In 1960, at the height of his fame following the Brown decision, Thurgood Marshall visited Kenya, then just embarking on independence from Britain. With his iconic status, Marshall advised Kenyans during constitutional negotiations with Great Britain, in which the political rights of black Africans were weighed against protection for the white minority. Marshall witnessed firsthand the African aspirations for independence, and the complications of race, as Africans found inspiration in the U.S. history of freedom from colonial power and the ongoing American struggle with racial strife. Legal and history professor Dudziak explores Marshall’s friendships with Tom Mboya, the labor organizer who invited him to Kenya, and Jomo Kenyatta, who went on to become Kenya’s first elected president. She also explores the turbulence that continued to brew in the U.S. as the civil rights movement grew to full force at the same time that African nations were fighting for independence. Marshall was privileged to have a front seat in the struggles in the U.S. and Africa, putting to the test his personal faith in the American ideals of freedom and democracy. --Vanessa Bush


Review


"Readers who enjoy a thoughtful, accessible book that covers a seminal period in the histories of the two countries will appreciate the rich material this book provides."--Andrew Grant-Thomas, History: Reviews of New Books
"Effectively sketches those events in the civil rights movement... Dudziak's clarity and careful documentation make her book accessible to the general reader and a valuable tool for African and African-American studies."--Publishers Weekly
"Dudziak brings out with impressive clarity how Thurgood Marshall's greatness stemmed from his Whitman-esque ability to contain multitudes: committed to the rule of law, he could chide Kenya's new leadership for departing even slightly from it, work for justice in segregated America, and sustain a relationship with young civil rights activists taking direct and 'illegal' action in the early 1960s."--Mark Tushnet, Harvard Law School and author of Making Civil Rights Law: Thurgood Marshall and the Supreme Court, 1956-1961
"This book on a less-studied part of Marshall's career is recommended for libraries collecting in law, legal processes, and African and African American history."--Library Journal
"Dudziak's narrative proceeds by deftly interweaving the historical events of the 1960s in the United States and Kenya, with Marshall as the focal point and link.... The true genius [of the book] is in using Marshall as both a concrete and conceptual link between the civil rights protest movements of the early and late 1960s and the tactical and principled choices of US civil rights leaders or the leaders of the Kenyan independence movement.... Thought provoking and painstakingly researched."--Law & Politics Book Review
"In this gem of a book, Mary Dudziak brings vividly to life the important but little known history of Thurgood Marshall's intense involvement with Kenya during its journey toward independence in the 1960s.

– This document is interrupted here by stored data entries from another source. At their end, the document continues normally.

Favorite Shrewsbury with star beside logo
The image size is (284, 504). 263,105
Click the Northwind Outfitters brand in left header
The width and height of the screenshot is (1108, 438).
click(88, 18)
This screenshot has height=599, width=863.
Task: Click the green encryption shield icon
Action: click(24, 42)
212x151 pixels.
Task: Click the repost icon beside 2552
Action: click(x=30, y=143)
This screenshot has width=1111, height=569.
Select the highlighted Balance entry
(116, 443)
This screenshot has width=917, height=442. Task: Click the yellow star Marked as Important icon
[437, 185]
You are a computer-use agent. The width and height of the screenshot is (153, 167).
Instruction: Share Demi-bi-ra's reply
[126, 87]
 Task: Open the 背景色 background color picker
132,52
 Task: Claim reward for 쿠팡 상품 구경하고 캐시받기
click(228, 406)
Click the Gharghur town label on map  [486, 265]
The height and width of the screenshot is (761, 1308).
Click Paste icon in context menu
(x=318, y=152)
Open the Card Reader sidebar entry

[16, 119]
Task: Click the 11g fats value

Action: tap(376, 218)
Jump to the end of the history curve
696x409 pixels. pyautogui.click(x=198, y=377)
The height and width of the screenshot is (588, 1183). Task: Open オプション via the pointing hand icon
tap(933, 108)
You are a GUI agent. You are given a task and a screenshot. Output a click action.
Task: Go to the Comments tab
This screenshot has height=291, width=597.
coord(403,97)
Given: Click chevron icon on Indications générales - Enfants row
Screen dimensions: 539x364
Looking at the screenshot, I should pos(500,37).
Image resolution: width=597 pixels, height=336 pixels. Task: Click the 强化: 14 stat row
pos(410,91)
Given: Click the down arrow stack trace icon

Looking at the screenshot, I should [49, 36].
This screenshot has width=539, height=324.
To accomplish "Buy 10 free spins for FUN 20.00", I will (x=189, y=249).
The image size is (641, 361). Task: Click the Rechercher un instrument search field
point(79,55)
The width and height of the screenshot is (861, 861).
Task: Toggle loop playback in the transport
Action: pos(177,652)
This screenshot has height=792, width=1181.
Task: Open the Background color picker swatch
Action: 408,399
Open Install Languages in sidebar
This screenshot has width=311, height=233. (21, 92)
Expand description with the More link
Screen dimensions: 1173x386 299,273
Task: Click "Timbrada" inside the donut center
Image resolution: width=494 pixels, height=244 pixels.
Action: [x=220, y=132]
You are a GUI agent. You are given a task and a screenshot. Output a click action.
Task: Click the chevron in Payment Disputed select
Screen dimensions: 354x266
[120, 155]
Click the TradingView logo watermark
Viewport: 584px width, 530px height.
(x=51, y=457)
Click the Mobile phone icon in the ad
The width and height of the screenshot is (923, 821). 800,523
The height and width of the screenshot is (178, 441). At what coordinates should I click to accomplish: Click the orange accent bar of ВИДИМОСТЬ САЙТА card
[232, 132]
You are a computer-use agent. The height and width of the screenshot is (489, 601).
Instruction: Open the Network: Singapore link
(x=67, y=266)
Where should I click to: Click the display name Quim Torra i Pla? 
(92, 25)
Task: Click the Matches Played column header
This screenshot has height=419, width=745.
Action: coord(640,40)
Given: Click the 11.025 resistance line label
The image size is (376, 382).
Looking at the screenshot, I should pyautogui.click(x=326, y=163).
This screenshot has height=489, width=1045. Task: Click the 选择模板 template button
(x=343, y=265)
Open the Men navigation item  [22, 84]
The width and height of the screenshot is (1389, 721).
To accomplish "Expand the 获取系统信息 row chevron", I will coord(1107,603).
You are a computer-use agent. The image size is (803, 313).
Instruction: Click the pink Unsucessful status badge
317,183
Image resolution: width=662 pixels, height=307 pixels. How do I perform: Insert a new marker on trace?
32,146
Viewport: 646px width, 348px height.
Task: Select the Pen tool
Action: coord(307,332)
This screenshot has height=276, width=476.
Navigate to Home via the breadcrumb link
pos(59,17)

This great champion of the American civil rights struggle never relinquished his hope that democracy and equality would one day flourish in Kenya, even as he became painfully aware of the obstacles that stood in the path of this dream. A powerful and poignant story, beautifully told."--Gary Gerstle, Vanderbilt University and author of American Crucible: Race and Nation in the Twentieth Century
"By dint of creative and exhaustive research, Mary Dudziak has written an excellent book about a facet of Thurgood Marshall's career that has never before received substantial attention. Who knew that 'Mr. Civil Rights' contributed significantly to African as well as American legal systems. All students of this great man's life owe a major debt to Professor Dudziak's labors."--Randall Kennedy, Harvard Law School and author of Sellout: The Politics of Racial Betrayal
"Dudziak brings out with impressive clarity how Thurgood Marshall's greatness stemmed from his Whitman-esque ability to contain multitudes: committed to the rule of law, he could chide Kenya's new leadership for departing even slightly from it, work for justice in segregated America, and sustain a relationship with young civil rights activists taking direct and 'illegal' action in the early 1960s."--Mark Tushnet, Harvard Law School and author of Making Civil Rights Law: Thurgood Marshall and the Supreme Court, 1956-1961
"In this gem of a book, Mary Dudziak brings vividly to life the important but little known history of Thurgood Marshall's intense involvement with Kenya during its journey toward independence in the 1960s. This great champion of the American civil rights struggle never relinquished his hope that democracy and equality would one day flourish in Kenya, even as he became painfully aware of the obstacles that stood in the path of this dream. A powerful and poignant story, beautifully told."--Gary Gerstle, Vanderbilt University and author of American Crucible: Race and Nation in the Twentieth Century
"By dint of creative and exhaustive research, Mary Dudziak has written an excellent book about a facet of Thurgood Marshall's career that has never before received substantial attention. Who knew that 'Mr. Civil Rights' contributed significantly to African as well as American legal systems. All students of this great man's life owe a major debt to Professor Dudziak's labors."--Randall Kennedy, Harvard Law School and author of Sellout: The Politics of Racial Betrayal
Mary L. Dudziak's Exporting American Dreams successfully explores the relations between Thurgood Marshall and Africa through the prism of African American connections with Africa during the twentieth century... The book suggests the fleeting nature of democratic ideals in the mid-twentieth century, the exportation of which was easily spoiled when they became a fleeting illusion, rather than a feasible dream, in the lives of African Americans in the United States... a promising scholarship."--H-Net Reviews

Product Details

  • Hardcover: 272 pages
  • Publisher: Oxford University Press, USA (July 2, 2008)
  • Language: English
  • ISBN-10: 0195329015
  • ISBN-13: 978-0195329018
  • Product Dimensions: 9.3 x 6.1 x 1.1 inches
  • Shipping Weight: 1 pounds (View shipping rates and policies)
  • Average Customer Review: 5.0 out of 5 stars  See all reviews (1 customer review)
  • Amazon.com Sales Rank: #780,711 in Books (See Bestsellers in Books)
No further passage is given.